On Wednesday, March 4, 2015, two senior secret service agents crashed their vehicle into a White House barrier after a night of drinking. After the crash, officers on duty who witnessed the incident wanted to arrest the officers and conduct sobriety tests; however, a supervisor on duty allowed them to go home. It is hard to fathom that in what should be the safest area in the United States was compromised by two employees who live to protect it.
Given the fact that in recent years law enforcement has been heavily cracking down on drunk drivers, this incident has caused a lot of scrutiny toward the secret service as a whole.
The two agents are reportedly Mark Connolly, the second in command on President Barrack Obama’s security unit, and the other, George Ogilvie, a senior supervisor in the Washington field office.
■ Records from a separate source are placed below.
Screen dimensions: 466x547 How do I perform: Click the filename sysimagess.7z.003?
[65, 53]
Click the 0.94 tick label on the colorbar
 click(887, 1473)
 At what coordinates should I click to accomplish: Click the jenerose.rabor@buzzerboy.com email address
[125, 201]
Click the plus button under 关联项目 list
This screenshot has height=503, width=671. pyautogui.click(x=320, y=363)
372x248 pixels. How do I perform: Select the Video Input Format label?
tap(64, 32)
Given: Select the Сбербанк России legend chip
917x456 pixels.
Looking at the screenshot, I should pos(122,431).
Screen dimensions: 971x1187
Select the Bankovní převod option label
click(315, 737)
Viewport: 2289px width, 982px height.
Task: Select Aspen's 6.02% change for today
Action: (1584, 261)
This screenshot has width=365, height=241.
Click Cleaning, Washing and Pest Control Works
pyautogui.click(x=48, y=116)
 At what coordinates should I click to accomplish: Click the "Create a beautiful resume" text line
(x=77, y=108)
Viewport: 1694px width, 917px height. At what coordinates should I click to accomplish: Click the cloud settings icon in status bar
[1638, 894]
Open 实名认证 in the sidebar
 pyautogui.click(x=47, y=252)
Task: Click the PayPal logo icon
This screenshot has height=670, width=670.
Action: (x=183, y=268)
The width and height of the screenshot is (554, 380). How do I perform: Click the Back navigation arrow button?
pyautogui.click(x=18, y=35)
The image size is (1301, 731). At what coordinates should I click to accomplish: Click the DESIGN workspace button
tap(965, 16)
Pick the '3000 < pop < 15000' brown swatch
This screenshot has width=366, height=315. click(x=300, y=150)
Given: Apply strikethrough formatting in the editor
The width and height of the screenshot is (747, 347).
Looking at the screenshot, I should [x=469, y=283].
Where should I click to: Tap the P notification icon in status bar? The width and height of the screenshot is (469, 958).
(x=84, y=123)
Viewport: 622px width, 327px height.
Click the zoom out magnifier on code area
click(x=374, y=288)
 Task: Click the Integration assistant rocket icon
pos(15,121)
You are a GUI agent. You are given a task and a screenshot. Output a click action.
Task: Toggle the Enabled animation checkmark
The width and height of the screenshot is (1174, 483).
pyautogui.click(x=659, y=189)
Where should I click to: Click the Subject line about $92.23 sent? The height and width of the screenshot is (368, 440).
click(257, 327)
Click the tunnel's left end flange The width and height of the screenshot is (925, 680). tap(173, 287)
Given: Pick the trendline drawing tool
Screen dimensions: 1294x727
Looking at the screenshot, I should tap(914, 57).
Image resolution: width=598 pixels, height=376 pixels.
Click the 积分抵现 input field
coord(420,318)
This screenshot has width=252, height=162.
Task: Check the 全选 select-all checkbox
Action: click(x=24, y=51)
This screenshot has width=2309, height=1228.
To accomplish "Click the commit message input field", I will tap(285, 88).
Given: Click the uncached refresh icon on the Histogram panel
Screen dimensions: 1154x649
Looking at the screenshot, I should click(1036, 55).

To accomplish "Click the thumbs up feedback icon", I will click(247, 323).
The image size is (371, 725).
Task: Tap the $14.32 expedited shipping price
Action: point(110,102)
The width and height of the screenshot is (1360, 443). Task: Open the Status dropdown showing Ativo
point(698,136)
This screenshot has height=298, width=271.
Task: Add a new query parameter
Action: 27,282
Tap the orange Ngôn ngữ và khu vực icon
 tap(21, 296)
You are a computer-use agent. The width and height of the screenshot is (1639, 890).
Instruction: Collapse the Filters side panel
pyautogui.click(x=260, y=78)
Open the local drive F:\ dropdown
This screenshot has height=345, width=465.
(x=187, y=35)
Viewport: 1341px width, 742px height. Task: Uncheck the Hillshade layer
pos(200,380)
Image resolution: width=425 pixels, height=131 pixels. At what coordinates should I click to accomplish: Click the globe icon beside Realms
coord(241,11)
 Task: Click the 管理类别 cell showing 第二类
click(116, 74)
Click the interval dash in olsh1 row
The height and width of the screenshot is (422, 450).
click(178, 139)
Both men have been reassigned for the time being, and an investigation is ongoing (washingtonpost.com).
This incident has led people to question not only the judgment of the secret service but with whom President Barrack Obama chooses to surround himself.
Republican chairman Jason Chaffetz of Utah and top Democrat Elijah Cummings of Maryland issued a statement last Wednesday evening and said, “The fact that this event involved senior-level agents is not only embarrassing, but [it also] exhibits a clear lack of judgment in a potentially dangerous situation” (cnn.com). It is baffling that two of the men trusted with arguably one of the most important jobs a United States citizen can have, could make such a monumental mistake, endangering not only their own lives, but the lives of people around them.
Inevitably, if the agents are found to have been heavily intoxicated when the incident occurred, they will have to be let go from their positions despite years of dedicated servitude. While the incident is unfortunate for the two agents, their actions were an embarrassment for the White House and the entire secret service.
For now, however, nothing is permanent until the investigation into what transpired is concluded, and according to a senior administration official at the White House, “at the request of Secret Service Director Joe Clancy, the Department of Homeland Security’s Office of the Inspector General is conducting an investigation into the allegations. We’re not going to comment further on this while that investigation is ongoing” (cnn.com).